Full analysis of all these stocks is available at http://at.zacks.com/?id=2676
Here is a synopsis of all five stocks:
We are initiating coverage on Tyco International (TYC) shares with an Outperform rating and $36 target price.
The company’s third-quarter results benefited from the improvement in key metrics like account growth, average revenue per user and the disconnect rate, which helped sustain recurring revenues.
Tyco is increasing capital expenditure on Research & Development at its two new centers in Shanghai and Bangalore, which are focused on developing products tailored to respective local markets. The company is aggressively pursuing its restructuring program and expects to realize tangible benefits in 2010.
We reiterate our Underperform rating for Valero (VLO) shares as a combination of weak demand, excess production capacity and narrowing crude quality spreads are expected to weigh on near-term margins.
In addition to the near-term margin issues, commissioning of new refineries and extension projects indicate future struggle as global demand for almost all fuel products (except gasoline) is trending down.

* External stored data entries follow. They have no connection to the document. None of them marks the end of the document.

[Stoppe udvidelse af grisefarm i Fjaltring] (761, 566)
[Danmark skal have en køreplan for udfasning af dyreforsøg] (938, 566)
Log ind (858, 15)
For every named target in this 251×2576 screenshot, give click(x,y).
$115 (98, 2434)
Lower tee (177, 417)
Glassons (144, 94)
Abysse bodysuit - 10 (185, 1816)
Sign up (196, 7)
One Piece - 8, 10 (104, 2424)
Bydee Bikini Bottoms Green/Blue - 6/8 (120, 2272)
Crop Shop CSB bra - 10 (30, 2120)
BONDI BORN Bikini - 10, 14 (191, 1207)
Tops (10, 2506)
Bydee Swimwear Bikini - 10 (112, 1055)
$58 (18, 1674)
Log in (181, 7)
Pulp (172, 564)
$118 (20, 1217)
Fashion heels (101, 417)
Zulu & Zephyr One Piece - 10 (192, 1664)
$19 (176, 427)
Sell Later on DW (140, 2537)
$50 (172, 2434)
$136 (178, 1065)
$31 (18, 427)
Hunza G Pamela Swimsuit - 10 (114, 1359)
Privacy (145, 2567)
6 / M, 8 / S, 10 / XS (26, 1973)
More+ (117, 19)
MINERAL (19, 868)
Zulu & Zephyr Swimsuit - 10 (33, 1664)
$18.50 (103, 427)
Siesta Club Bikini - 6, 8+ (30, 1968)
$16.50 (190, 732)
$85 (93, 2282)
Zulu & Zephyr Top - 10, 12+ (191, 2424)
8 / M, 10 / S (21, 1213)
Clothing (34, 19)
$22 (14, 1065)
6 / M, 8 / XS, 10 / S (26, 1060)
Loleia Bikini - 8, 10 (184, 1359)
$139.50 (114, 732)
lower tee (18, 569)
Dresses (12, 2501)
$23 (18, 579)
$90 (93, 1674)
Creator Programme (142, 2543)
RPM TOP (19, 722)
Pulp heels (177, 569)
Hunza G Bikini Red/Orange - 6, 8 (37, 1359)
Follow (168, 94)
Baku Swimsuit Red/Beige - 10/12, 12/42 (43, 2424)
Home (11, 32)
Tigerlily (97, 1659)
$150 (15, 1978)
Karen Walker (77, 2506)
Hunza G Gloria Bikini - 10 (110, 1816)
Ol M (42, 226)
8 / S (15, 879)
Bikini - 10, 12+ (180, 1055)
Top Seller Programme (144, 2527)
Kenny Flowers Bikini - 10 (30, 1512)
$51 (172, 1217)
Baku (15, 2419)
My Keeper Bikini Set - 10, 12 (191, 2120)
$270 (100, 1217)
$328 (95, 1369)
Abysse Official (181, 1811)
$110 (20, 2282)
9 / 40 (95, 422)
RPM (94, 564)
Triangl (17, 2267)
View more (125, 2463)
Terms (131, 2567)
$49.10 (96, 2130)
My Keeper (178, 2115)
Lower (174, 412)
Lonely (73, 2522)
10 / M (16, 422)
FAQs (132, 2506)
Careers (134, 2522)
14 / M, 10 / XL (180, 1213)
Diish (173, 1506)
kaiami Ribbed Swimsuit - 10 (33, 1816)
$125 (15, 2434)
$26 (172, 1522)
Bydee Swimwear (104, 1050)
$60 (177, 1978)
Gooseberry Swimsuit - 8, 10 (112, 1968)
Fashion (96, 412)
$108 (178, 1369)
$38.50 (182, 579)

The medium to long-term outlook also remains cloudy, with unfavorable regulatory changes (growing biofuel mandates) weighing on demand growth and limiting margin gains. Being the largest independent refiner, Valero remains particularly exposed to this unfavorable macro backdrop.
Latest Posts on the Zacks Analyst Blog:
Income, Poverty & Health Insurance
The long-term strength of the economy really is dependent on having a healthy and vibrant middle class. Median real household income is perhaps the best single measure of that. After all, what could be more middle than the point at which 50% of the households earn more than and 50% earn less than?
Yes the aggregate amount of income is important, but so is the distribution. If the economy grows by, say, $100 billion (a small increase in the context of a $14 trillion economy), but that is a result of 100 families each gaining a billion, and the other 99.999% of families seeing no increase, how much do you think demand will increase?
True, you would stimulate spending on yachts and private airplanes, but really — how many jobs does that translate to? It’s nice for those 100 families, but from the perspective of the overall society, what is the point? It might be good for Textron (TXT) and Outboard Marine (OM), but they make up a very small segment of the overall market and economy. Recently, Carlos Slim of Mexico joined the ranks of the richest people in the world, but does that mean that Mexico is getting substantially more wealthy?
If, instead of that $100 billion increase going to 100 families it was split up with 10 million families each seeing an increase of $100, the money will be far more likely to be spent and put into circulation, and more jobs will be created. It would also result in more overall happiness. At the margin, how much more happiness does an extra $100 bring to a billionaire? How much more does it bring to a pauper?
From the perspective of the overall market, that widely dispersed $100 billion would stimulate sales at Walmart (WMT) and countless small private businesses. I know that the market generally does not care about poor people. If you don’t have money you can’t consume or invest.
But that is sort of the point, though — if more and more people are in poverty, they will not be consuming or investing. The fact that the poverty rate has risen by 16.8% — from 11.3% in 2000 to 13.2% in 2008 — is hardly a sign of a robust economy.